[SET TASK]
In the records below, start at the line containing "You are a computer-use" and continue through the end, then write those lines out again with "Settings" replaced by "Preferences" and nothing else altered. Leave the pictures out of your answer.

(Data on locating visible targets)
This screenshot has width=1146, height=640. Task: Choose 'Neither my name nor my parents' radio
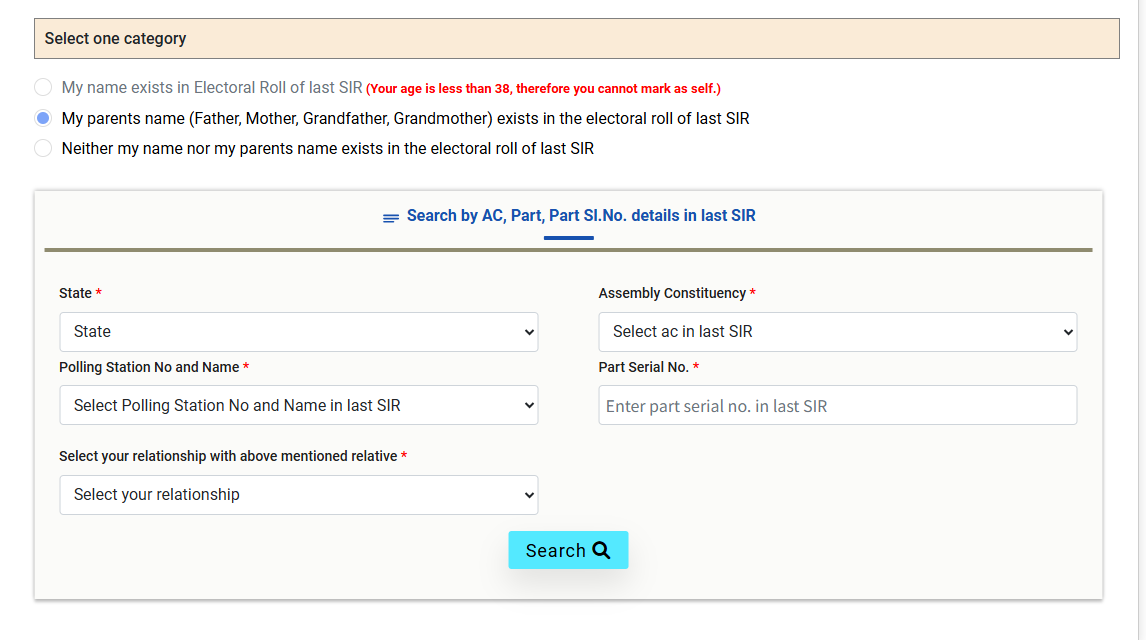pyautogui.click(x=43, y=148)
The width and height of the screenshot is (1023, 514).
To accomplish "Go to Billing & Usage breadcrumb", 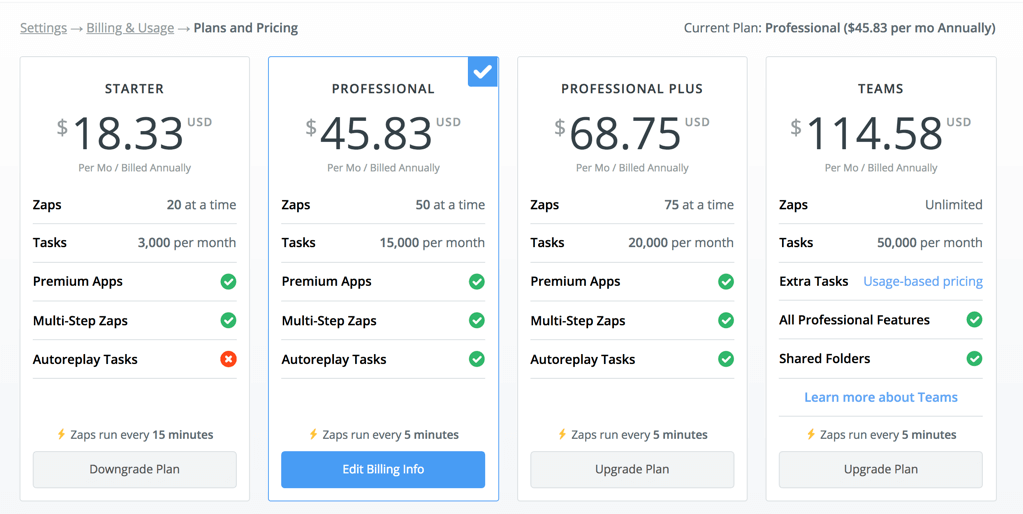I will tap(130, 28).
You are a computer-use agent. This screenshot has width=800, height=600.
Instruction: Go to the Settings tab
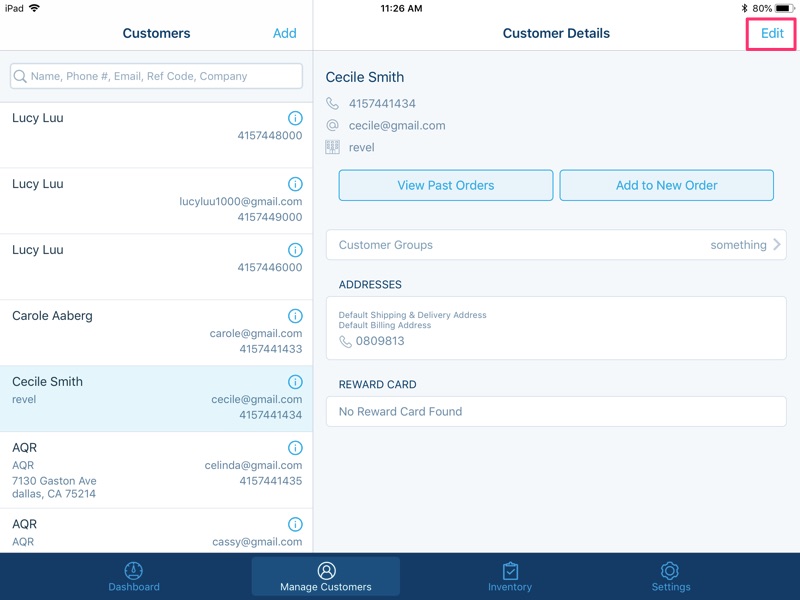(670, 577)
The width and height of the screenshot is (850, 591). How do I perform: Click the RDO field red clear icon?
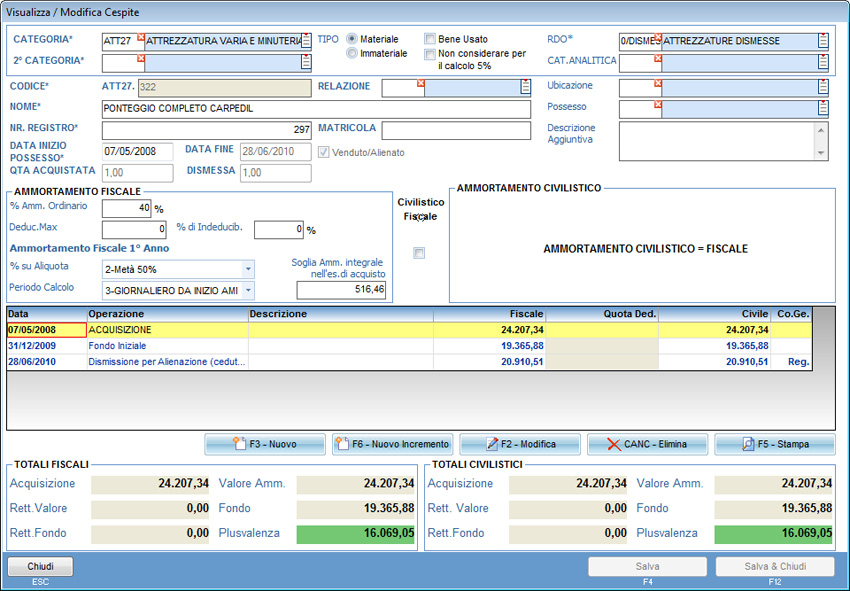[657, 37]
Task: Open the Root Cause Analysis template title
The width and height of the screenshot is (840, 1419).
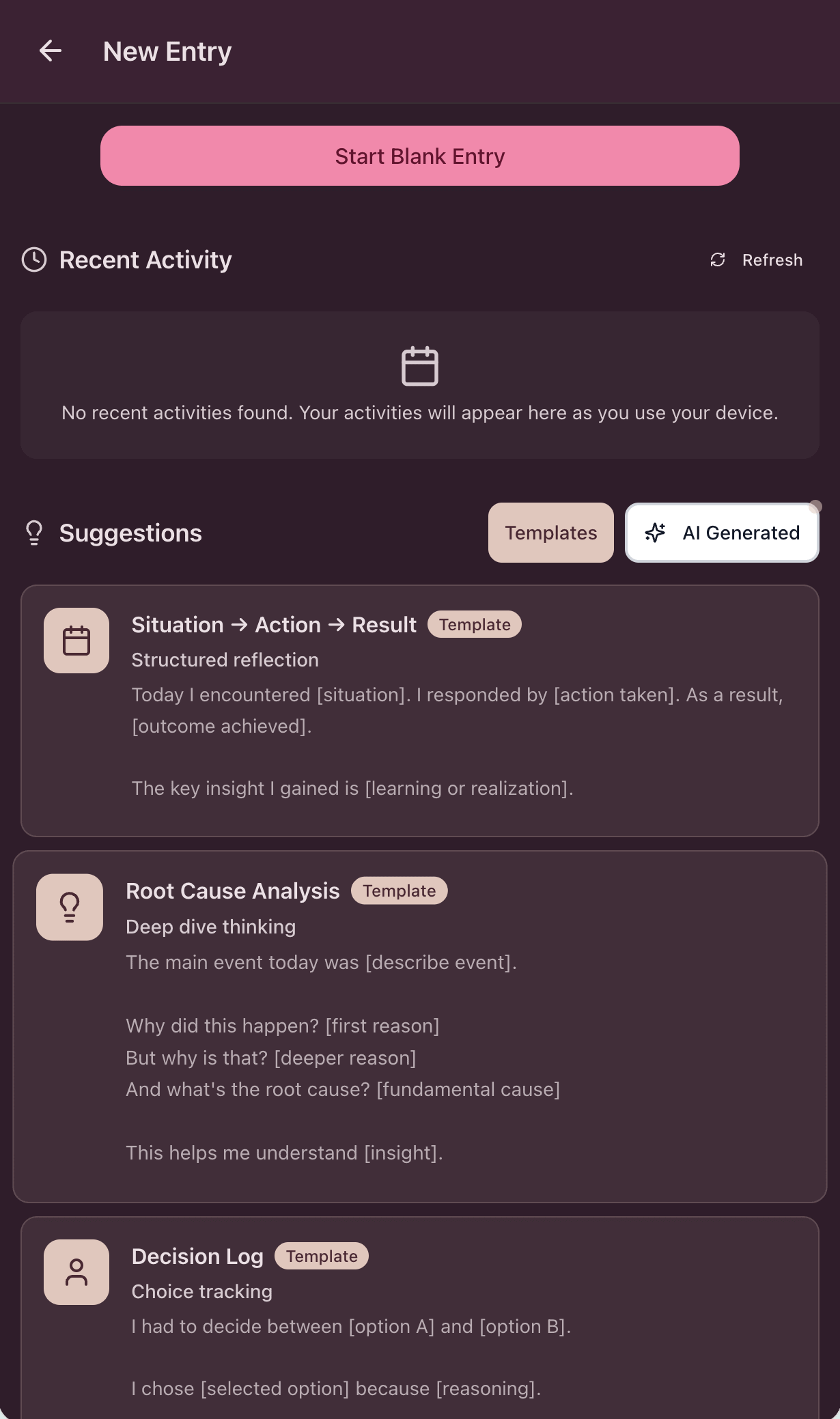Action: tap(233, 891)
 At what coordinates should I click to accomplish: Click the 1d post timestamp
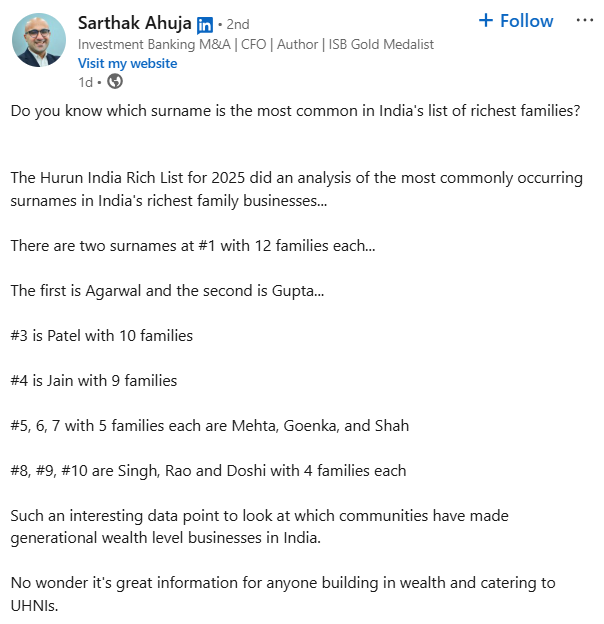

[RESPONSE TO THIS EXERCISE]
You are a computer-use agent. This screenshot has width=800, height=600.
Instruction: Go to the Preferences tab
(670, 577)
The width and height of the screenshot is (850, 591). How do I perform: Click the RDO field red clear icon?
[657, 37]
Task: Open the Root Cause Analysis template title
The width and height of the screenshot is (840, 1419).
Action: tap(233, 891)
 At what coordinates should I click to accomplish: Click the 1d post timestamp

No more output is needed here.